Create dynamic windows based on the activities in the data stream. You need to specify at least one keyByCol. If Timeplus keeps getting new events for the specific id within the idle time, those events will be included in the same session window. By default, the max length of the session window is 5 times of the idle time. For example, if the car keeps sending data when it's moving and stops sending data when it's parked or waiting for the traffic light, session(car_live_data, 1m, cid) will create session windows for each car with 1 minute idle time. Meaning if the car is not moved within one minute, the window will be closed and a new session window will be created for future events. If the car keeps moving for more than 5 minutes, different windows will be created (every 5 minutes), so that as analysts, you can get near real-time results, without waiting too long for the car to be stopped.

dedup

dedup(stream, column1 [,otherColumns..] [liveInSecond,limit])

Apply the deduplication at the given data stream with the specified column(s). liveInSecond is specify how long the keys will be kept in the memory/state. By default forever. But if you only want to avoid duplicating within a certain time peroid, say 2 minutes, you can set 120s, e.g. dedup(subquery,myId,120s)

The last parameter limit is optional which is 100000 by default. It limits the max unique keys maintained in the query engine. If the limit reaches, the system will recycle the earliest keys to maintain this limit.

You can cascade this table function like tumble(dedup(table(.... and so far the wrapping order must in this sequence : tumble/hop/session -> dedup -> table.

lag

lag(<column_name> [, <offset=1>][, <default_value>]): Work for both streaming query and historical query. If you omit the offset the last row will be compared. E.g.
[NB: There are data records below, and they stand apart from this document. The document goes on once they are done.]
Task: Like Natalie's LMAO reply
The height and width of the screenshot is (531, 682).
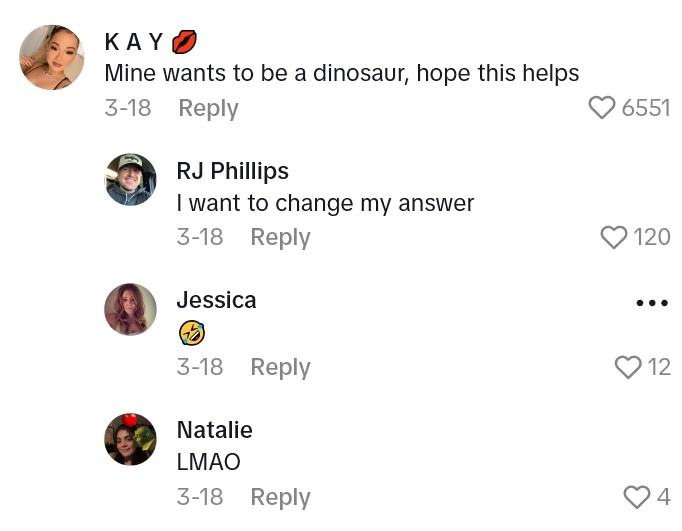Action: [x=636, y=497]
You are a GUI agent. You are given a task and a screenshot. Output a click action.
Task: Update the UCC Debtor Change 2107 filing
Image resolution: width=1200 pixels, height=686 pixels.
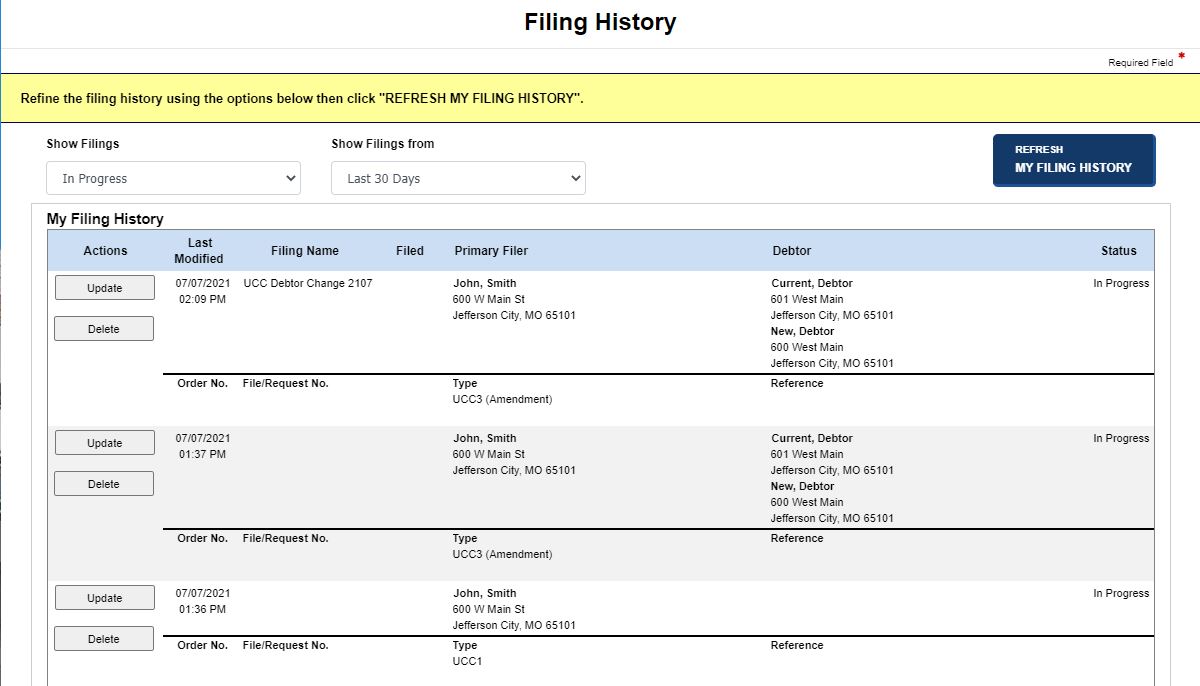coord(104,287)
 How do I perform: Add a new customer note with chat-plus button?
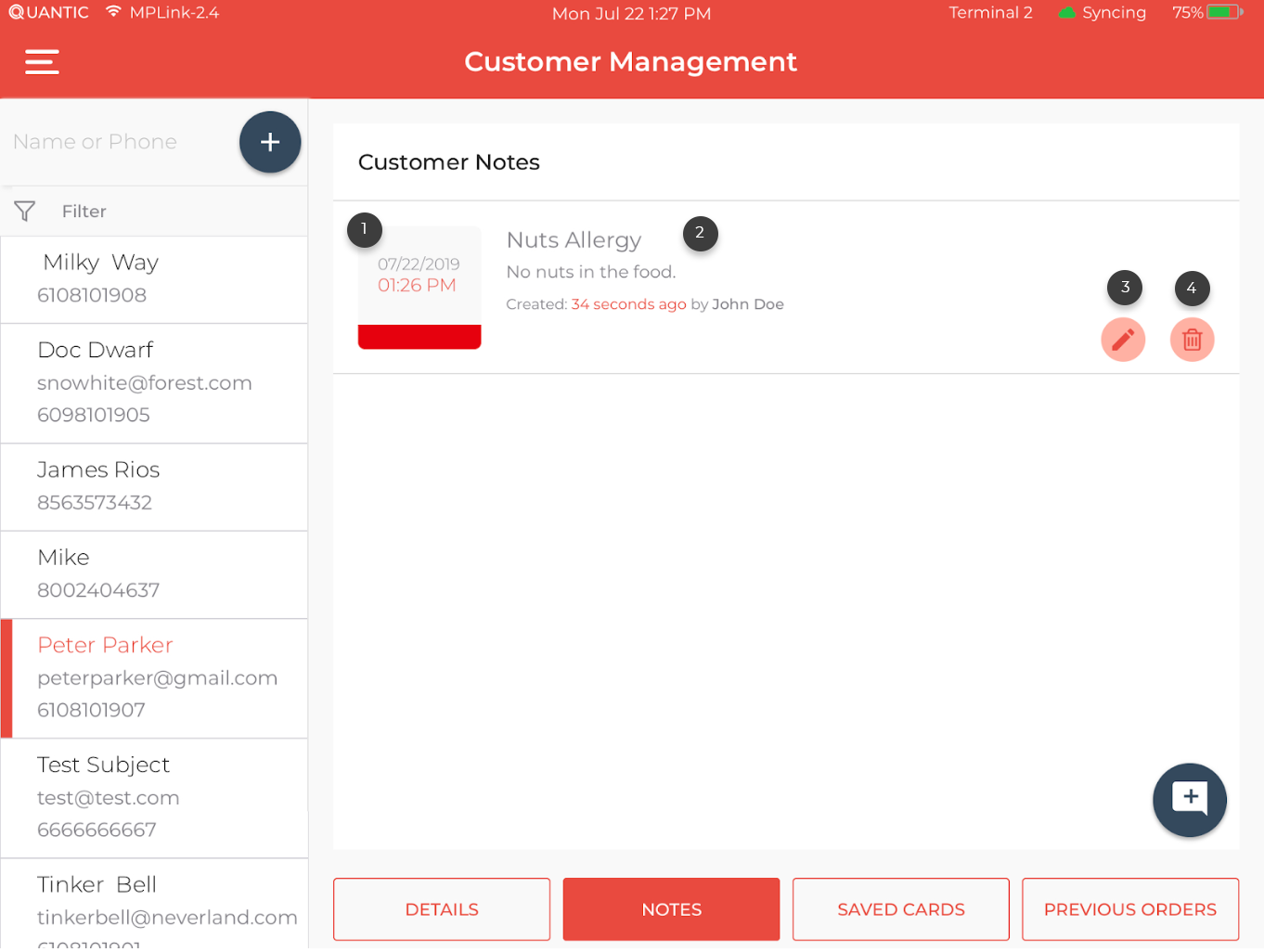[1189, 799]
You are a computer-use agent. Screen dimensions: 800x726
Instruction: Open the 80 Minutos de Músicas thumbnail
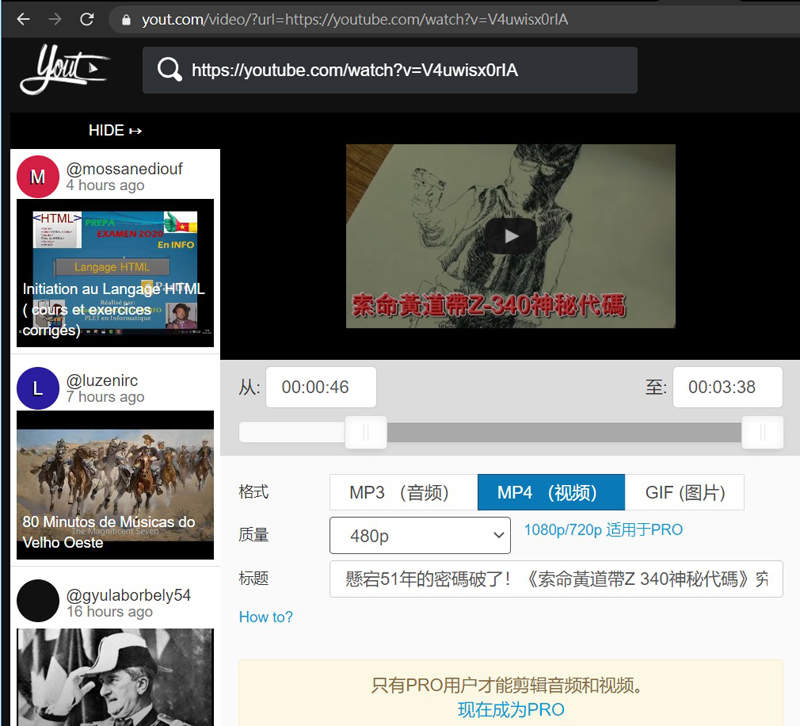[x=115, y=485]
lag(total) to get the value of total from the last row. lag(total, 12) to get the value from 12 rows ago. lag(total, 12, 0) to use 0 as the default value if the specified row is not available.

lags

lags(<column_name>, begin_offset, end_offset [, <default_value>]) simliar to lag function but can get a list of value. e.g. lags(total,1,3) will return an array for the last 1, last 2 and last 3 values.

latest

latest(<column_name>) get the latest value for specific column, working with streaming aggregation with group by.

earliest

earliest(<column_name>) get the earliest value for specific column, working with streaming aggregation with group by.

now

now()

Show the current date time, such as 2022-01-28 05:08:16

If the now() is used in a streaming query, no matter SELECT or WHERE or tumble/hop window, it will reflect the current time when the row is projected.

now64

Similar to now() but with extra millisecond information, such as 2022-01-28 05:08:22.680

It can be also used in streaming query to show latest datetime with millisecond.

emit_version

emit_version() to show an auto-increasing number for each emit of streaming query result. It only works with streaming aggregation, not tail or filter.

For example, if you run select emit_version(),count(*) from car_live_data the query will emit results every 2 seconds and the first result will be with emit_version=0, the second result with emit_version=1. This function is particularly helpful when there are multiple rows in each emit result. For example, you can run a tumble window aggregation with a group by. All results from the same aggregation window will be in the same emit_version. You can then show a chart with all rows in the same aggregation window.